President Judge COLINS joins in this dissent.
. Section 401 of the Act of May 28, 1937, P.L. 1053, as amended, fonnerly 66 P.S. § 1171, repealed by Section 2 of the Act of July 1, 1978, P.L. 598.
.See Kossman v. Pennsylvania Public Utility Comm’n, 694 A.2d 1147 (Pa.Cmwlth. 1997); Huntingdon, Inc. v. Pennsylvania Public Utility Comm’n, 76 Pa.Cmwlth. 387, 464 A.2d 601 (1983); Fairview Water Co. v. Pennsylvania Public Utility Comm’n, 55 Pa.Cmwlth. 96, 422 A.2d 1209 (1980); McCormick v. Pennsylvania Public Utility Comm'n, 48 Pa.Cmwlth. 384, 409 A.2d 962 (1980); Colonial Products Co. v. Pennsylvania Public Utility Comm’n, 188 Pa.Super. 163, 146 A.2d 657 (1958); Ridley Tp. v.

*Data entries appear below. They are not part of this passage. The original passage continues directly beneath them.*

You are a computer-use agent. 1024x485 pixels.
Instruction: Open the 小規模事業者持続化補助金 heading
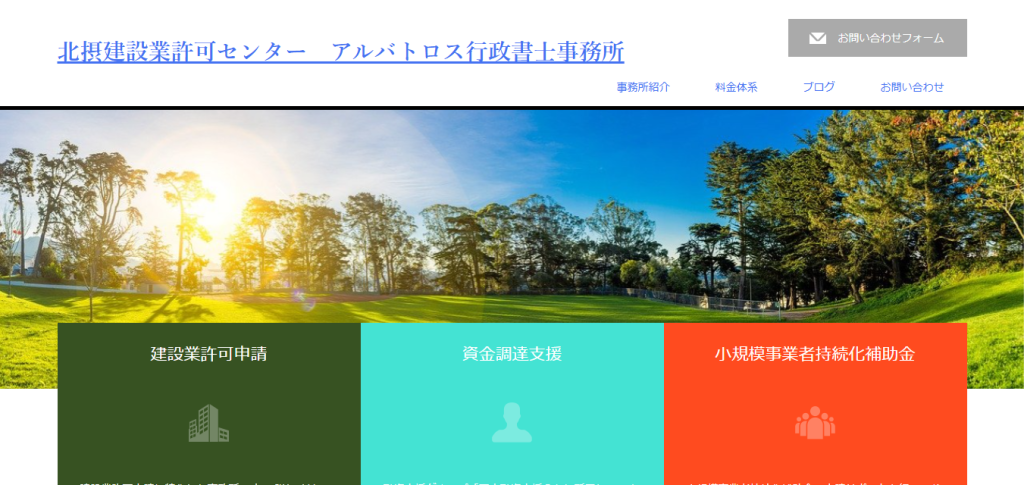[x=814, y=353]
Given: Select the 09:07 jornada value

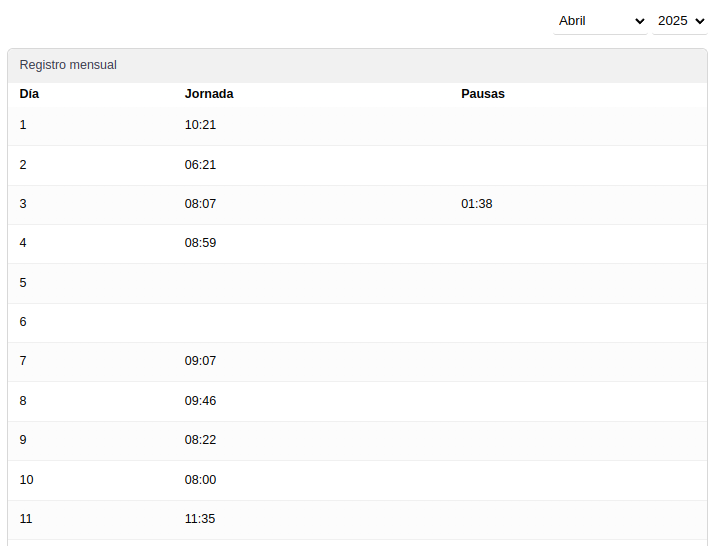Looking at the screenshot, I should point(200,361).
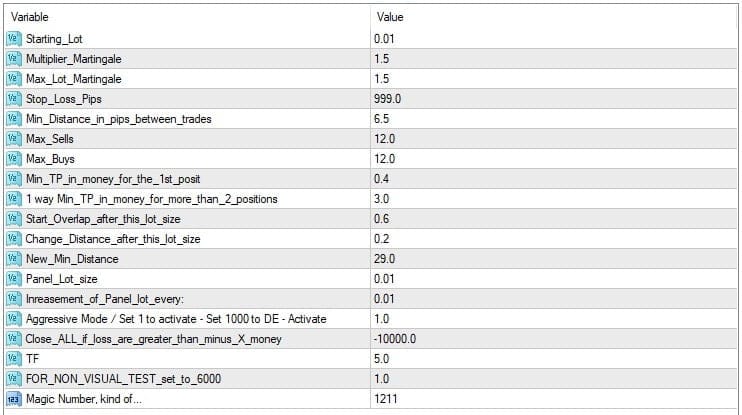Click the Max_Sells variable icon
This screenshot has height=415, width=742.
[x=15, y=139]
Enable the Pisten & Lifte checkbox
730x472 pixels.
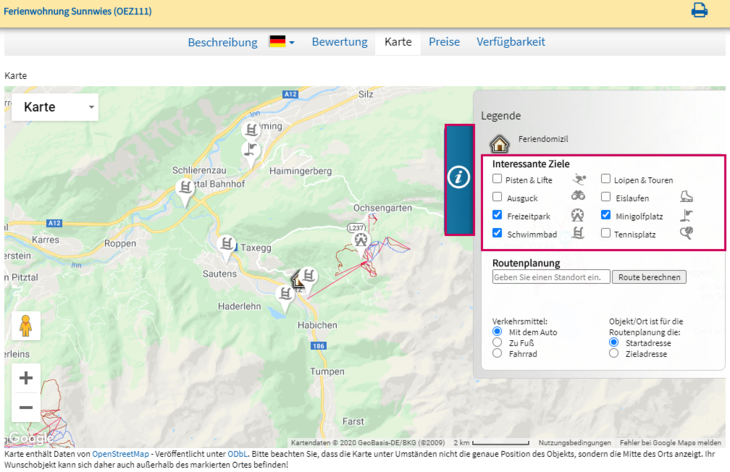(x=498, y=179)
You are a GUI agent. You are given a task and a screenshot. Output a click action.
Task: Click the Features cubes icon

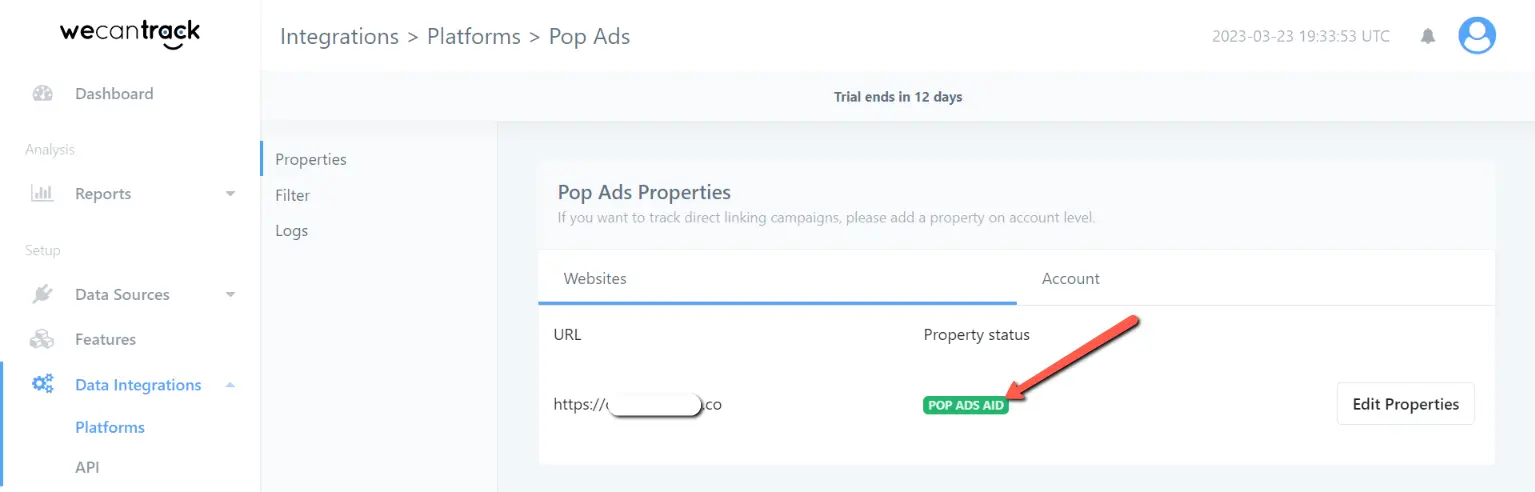coord(42,340)
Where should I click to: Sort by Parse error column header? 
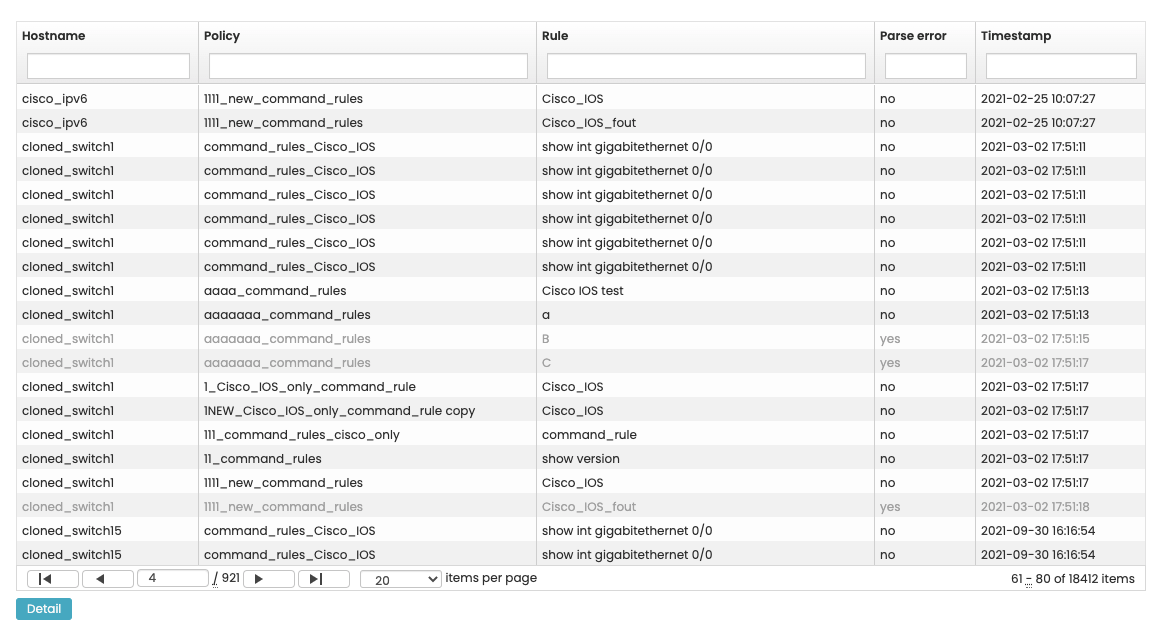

Pennsylvania Public Utility Comm’n, 172 Pa.Super. 472, 94 A.2d 168 (1953).
. See Kossman; Lynch v. Pennsylvania Public Utility Comm’n, 140 Pa.Cmwlth. 599, 594 A.2d 816 (1991); Colonial Products Co.; United Natural Gas Co. v. Pennsylvania Public Utility Comm’n, 153 Pa.Super. 252, 33 A.2d 752 (1943).
. See Colonial Products Co.; Ridley Tp.; Sherman v. Public Service Comm’n, 90 Pa.Super. 523, 1927 WL 4624 (1927).